Provided data:
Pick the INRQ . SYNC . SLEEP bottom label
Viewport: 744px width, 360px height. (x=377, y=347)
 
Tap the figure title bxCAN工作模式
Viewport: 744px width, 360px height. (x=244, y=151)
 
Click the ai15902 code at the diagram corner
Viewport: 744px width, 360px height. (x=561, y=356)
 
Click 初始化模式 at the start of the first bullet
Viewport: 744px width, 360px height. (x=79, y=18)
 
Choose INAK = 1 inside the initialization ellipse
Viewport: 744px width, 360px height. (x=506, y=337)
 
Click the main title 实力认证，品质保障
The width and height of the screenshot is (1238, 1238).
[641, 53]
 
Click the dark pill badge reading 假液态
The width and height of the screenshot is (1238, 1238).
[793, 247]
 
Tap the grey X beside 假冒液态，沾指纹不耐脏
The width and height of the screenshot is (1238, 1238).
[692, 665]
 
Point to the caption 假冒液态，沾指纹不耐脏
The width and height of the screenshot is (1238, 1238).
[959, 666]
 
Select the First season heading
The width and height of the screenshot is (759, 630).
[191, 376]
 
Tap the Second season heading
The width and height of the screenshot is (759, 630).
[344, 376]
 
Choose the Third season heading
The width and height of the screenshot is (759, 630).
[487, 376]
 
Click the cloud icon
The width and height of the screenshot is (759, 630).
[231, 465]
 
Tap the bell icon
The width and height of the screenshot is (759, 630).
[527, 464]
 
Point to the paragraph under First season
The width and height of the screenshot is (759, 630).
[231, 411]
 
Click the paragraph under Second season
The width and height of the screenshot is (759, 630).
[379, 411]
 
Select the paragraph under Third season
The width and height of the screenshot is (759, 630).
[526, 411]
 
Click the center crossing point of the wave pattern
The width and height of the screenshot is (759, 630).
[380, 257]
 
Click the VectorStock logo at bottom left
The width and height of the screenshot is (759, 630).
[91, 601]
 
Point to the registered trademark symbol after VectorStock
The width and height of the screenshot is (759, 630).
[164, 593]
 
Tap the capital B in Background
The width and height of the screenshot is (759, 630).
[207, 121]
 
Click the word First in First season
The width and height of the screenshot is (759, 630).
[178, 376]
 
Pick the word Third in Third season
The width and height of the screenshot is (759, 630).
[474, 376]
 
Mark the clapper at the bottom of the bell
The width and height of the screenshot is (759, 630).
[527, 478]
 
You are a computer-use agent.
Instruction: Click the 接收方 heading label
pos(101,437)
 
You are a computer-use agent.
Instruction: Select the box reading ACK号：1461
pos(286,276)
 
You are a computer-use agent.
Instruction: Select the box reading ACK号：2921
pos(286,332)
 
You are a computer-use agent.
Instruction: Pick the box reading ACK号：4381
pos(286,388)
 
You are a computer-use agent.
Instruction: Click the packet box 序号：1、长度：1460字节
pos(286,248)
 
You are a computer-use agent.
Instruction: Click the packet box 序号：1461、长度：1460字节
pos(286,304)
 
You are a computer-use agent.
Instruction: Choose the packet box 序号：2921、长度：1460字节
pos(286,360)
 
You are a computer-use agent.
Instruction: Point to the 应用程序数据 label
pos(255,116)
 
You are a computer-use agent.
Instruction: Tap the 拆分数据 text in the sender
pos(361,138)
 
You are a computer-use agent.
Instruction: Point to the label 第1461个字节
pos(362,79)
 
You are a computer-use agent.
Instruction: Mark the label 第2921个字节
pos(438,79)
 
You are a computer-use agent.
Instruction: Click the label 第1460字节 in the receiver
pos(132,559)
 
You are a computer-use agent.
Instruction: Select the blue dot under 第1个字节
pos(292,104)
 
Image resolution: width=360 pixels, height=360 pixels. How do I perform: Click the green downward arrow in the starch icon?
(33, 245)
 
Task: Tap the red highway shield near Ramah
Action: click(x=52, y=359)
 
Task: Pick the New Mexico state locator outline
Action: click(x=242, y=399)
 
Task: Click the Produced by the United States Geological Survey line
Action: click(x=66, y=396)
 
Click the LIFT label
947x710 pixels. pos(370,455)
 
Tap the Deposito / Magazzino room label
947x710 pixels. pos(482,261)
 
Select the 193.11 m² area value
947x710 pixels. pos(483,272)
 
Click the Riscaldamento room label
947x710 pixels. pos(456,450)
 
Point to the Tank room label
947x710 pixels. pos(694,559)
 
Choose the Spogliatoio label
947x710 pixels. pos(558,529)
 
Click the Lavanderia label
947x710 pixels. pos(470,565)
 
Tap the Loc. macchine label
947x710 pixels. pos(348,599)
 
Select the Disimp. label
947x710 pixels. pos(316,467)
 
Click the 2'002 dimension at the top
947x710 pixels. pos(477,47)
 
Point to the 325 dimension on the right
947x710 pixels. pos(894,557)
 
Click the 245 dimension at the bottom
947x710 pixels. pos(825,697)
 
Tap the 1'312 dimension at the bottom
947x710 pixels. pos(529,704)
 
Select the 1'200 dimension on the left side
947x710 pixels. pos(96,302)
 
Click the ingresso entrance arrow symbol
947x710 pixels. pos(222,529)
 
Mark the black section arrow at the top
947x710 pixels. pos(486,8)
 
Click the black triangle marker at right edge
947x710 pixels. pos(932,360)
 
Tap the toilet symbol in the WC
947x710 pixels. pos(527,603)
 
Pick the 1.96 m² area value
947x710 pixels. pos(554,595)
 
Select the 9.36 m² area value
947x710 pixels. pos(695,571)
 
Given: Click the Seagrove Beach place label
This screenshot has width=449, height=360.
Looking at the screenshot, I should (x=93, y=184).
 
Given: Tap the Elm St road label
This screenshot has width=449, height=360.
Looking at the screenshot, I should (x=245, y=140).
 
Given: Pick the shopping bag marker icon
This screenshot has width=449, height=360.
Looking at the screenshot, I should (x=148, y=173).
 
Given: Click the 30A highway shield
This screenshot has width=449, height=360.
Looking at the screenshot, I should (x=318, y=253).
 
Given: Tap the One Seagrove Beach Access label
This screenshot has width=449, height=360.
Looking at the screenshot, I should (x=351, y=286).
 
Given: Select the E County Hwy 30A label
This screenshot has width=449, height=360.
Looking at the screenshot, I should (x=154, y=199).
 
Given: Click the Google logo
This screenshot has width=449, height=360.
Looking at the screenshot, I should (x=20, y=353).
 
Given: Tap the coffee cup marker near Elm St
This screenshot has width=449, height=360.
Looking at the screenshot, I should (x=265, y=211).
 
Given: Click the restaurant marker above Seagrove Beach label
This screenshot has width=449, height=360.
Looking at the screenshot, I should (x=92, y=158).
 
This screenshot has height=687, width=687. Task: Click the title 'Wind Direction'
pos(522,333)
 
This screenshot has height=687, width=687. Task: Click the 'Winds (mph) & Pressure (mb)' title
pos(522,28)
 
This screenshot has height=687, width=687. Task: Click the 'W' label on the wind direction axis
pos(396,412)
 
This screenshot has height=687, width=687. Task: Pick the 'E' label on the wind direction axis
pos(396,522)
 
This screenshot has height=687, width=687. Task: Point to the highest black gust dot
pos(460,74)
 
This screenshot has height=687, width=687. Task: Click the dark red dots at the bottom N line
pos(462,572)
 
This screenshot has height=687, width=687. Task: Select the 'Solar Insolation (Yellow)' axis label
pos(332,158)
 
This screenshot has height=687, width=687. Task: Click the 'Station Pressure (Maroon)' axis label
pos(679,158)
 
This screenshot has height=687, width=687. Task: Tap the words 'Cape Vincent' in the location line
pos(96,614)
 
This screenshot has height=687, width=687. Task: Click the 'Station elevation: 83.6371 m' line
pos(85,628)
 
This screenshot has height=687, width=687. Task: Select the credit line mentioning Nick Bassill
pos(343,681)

What you are asked to do: Can you transcribe every one of the lines above verbatim, leaving each character unchanged?

Finished task:
Pick the INRQ . SYNC . SLEEP bottom label
Viewport: 744px width, 360px height. (x=377, y=347)
 
Tap the figure title bxCAN工作模式
Viewport: 744px width, 360px height. (x=244, y=151)
 
Click the ai15902 code at the diagram corner
Viewport: 744px width, 360px height. (x=561, y=356)
 
Click 初始化模式 at the start of the first bullet
Viewport: 744px width, 360px height. (x=79, y=18)
 
Choose INAK = 1 inside the initialization ellipse
Viewport: 744px width, 360px height. (x=506, y=337)
 
Click the main title 实力认证，品质保障
The width and height of the screenshot is (1238, 1238).
[641, 53]
 
Click the dark pill badge reading 假液态
The width and height of the screenshot is (1238, 1238).
[793, 247]
 
Tap the grey X beside 假冒液态，沾指纹不耐脏
The width and height of the screenshot is (1238, 1238).
[692, 665]
 
Point to the caption 假冒液态，沾指纹不耐脏
The width and height of the screenshot is (1238, 1238).
[959, 666]
 
Select the First season heading
The width and height of the screenshot is (759, 630).
[191, 376]
 
Tap the Second season heading
The width and height of the screenshot is (759, 630).
[344, 376]
 
Choose the Third season heading
The width and height of the screenshot is (759, 630).
[487, 376]
 
Click the cloud icon
The width and height of the screenshot is (759, 630).
[231, 465]
 
Tap the bell icon
The width and height of the screenshot is (759, 630).
[527, 464]
 
Point to the paragraph under First season
The width and height of the screenshot is (759, 630).
[231, 411]
 
Click the paragraph under Second season
The width and height of the screenshot is (759, 630).
[379, 411]
 
Select the paragraph under Third season
The width and height of the screenshot is (759, 630).
[526, 411]
 
Click the center crossing point of the wave pattern
The width and height of the screenshot is (759, 630).
[380, 257]
 
Click the VectorStock logo at bottom left
The width and height of the screenshot is (759, 630).
[91, 601]
 
Point to the registered trademark symbol after VectorStock
The width and height of the screenshot is (759, 630).
[164, 593]
 
Tap the capital B in Background
The width and height of the screenshot is (759, 630).
[207, 121]
 
Click the word First in First season
The width and height of the screenshot is (759, 630).
[178, 376]
 
Pick the word Third in Third season
The width and height of the screenshot is (759, 630).
[474, 376]
 
Mark the clapper at the bottom of the bell
The width and height of the screenshot is (759, 630).
[527, 478]
 
You are a computer-use agent.
Instruction: Click the 接收方 heading label
pos(101,437)
 
You are a computer-use agent.
Instruction: Select the box reading ACK号：1461
pos(286,276)
 
You are a computer-use agent.
Instruction: Select the box reading ACK号：2921
pos(286,332)
 
You are a computer-use agent.
Instruction: Pick the box reading ACK号：4381
pos(286,388)
 
You are a computer-use agent.
Instruction: Click the packet box 序号：1、长度：1460字节
pos(286,248)
 
You are a computer-use agent.
Instruction: Click the packet box 序号：1461、长度：1460字节
pos(286,304)
 
You are a computer-use agent.
Instruction: Choose the packet box 序号：2921、长度：1460字节
pos(286,360)
 
You are a computer-use agent.
Instruction: Point to the 应用程序数据 label
pos(255,116)
 
You are a computer-use agent.
Instruction: Tap the 拆分数据 text in the sender
pos(361,138)
 
You are a computer-use agent.
Instruction: Point to the label 第1461个字节
pos(362,79)
 
You are a computer-use agent.
Instruction: Mark the label 第2921个字节
pos(438,79)
 
You are a computer-use agent.
Instruction: Click the label 第1460字节 in the receiver
pos(132,559)
 
You are a computer-use agent.
Instruction: Select the blue dot under 第1个字节
pos(292,104)
 
Image resolution: width=360 pixels, height=360 pixels. How do I perform: Click the green downward arrow in the starch icon?
(33, 245)
 
Task: Tap the red highway shield near Ramah
Action: click(x=52, y=359)
 
Task: Pick the New Mexico state locator outline
Action: click(x=242, y=399)
 
Task: Click the Produced by the United States Geological Survey line
Action: click(x=66, y=396)
 
Click the LIFT label
947x710 pixels. pos(370,455)
 
Tap the Deposito / Magazzino room label
947x710 pixels. pos(482,261)
 
Select the 193.11 m² area value
947x710 pixels. pos(483,272)
 
Click the Riscaldamento room label
947x710 pixels. pos(456,450)
 
Point to the Tank room label
947x710 pixels. pos(694,559)
 
Choose the Spogliatoio label
947x710 pixels. pos(558,529)
 
Click the Lavanderia label
947x710 pixels. pos(470,565)
 
Tap the Loc. macchine label
947x710 pixels. pos(348,599)
 
Select the Disimp. label
947x710 pixels. pos(316,467)
 
Click the 2'002 dimension at the top
947x710 pixels. pos(477,47)
 
Point to the 325 dimension on the right
947x710 pixels. pos(894,557)
 
Click the 245 dimension at the bottom
947x710 pixels. pos(825,697)
 
Tap the 1'312 dimension at the bottom
947x710 pixels. pos(529,704)
 
Select the 1'200 dimension on the left side
947x710 pixels. pos(96,302)
 
Click the ingresso entrance arrow symbol
947x710 pixels. pos(222,529)
 
Mark the black section arrow at the top
947x710 pixels. pos(486,8)
 
Click the black triangle marker at right edge
947x710 pixels. pos(932,360)
 
Tap the toilet symbol in the WC
947x710 pixels. pos(527,603)
 
Pick the 1.96 m² area value
947x710 pixels. pos(554,595)
 
Select the 9.36 m² area value
947x710 pixels. pos(695,571)
 
Given: Click the Seagrove Beach place label
This screenshot has width=449, height=360.
Looking at the screenshot, I should (x=93, y=184).
 
Given: Tap the Elm St road label
This screenshot has width=449, height=360.
Looking at the screenshot, I should (x=245, y=140).
 
Given: Pick the shopping bag marker icon
This screenshot has width=449, height=360.
Looking at the screenshot, I should (x=148, y=173).
 
Given: Click the 30A highway shield
This screenshot has width=449, height=360.
Looking at the screenshot, I should (x=318, y=253).
 
Given: Tap the One Seagrove Beach Access label
This screenshot has width=449, height=360.
Looking at the screenshot, I should (x=351, y=286).
 
Given: Select the E County Hwy 30A label
This screenshot has width=449, height=360.
Looking at the screenshot, I should (x=154, y=199).
 
Given: Click the Google logo
This screenshot has width=449, height=360.
Looking at the screenshot, I should (x=20, y=353).
 
Given: Tap the coffee cup marker near Elm St
This screenshot has width=449, height=360.
Looking at the screenshot, I should (x=265, y=211).
 
Given: Click the restaurant marker above Seagrove Beach label
This screenshot has width=449, height=360.
Looking at the screenshot, I should (x=92, y=158).
 
This screenshot has height=687, width=687. Task: Click the title 'Wind Direction'
pos(522,333)
 
This screenshot has height=687, width=687. Task: Click the 'Winds (mph) & Pressure (mb)' title
pos(522,28)
 
This screenshot has height=687, width=687. Task: Click the 'W' label on the wind direction axis
pos(396,412)
 
This screenshot has height=687, width=687. Task: Pick the 'E' label on the wind direction axis
pos(396,522)
 
This screenshot has height=687, width=687. Task: Point to the highest black gust dot
pos(460,74)
 
This screenshot has height=687, width=687. Task: Click the dark red dots at the bottom N line
pos(462,572)
 
This screenshot has height=687, width=687. Task: Select the 'Solar Insolation (Yellow)' axis label
pos(332,158)
 
This screenshot has height=687, width=687. Task: Click the 'Station Pressure (Maroon)' axis label
pos(679,158)
 
This screenshot has height=687, width=687. Task: Tap the words 'Cape Vincent' in the location line
pos(96,614)
 
This screenshot has height=687, width=687. Task: Click the 'Station elevation: 83.6371 m' line
pos(85,628)
 
This screenshot has height=687, width=687. Task: Select the credit line mentioning Nick Bassill
pos(343,681)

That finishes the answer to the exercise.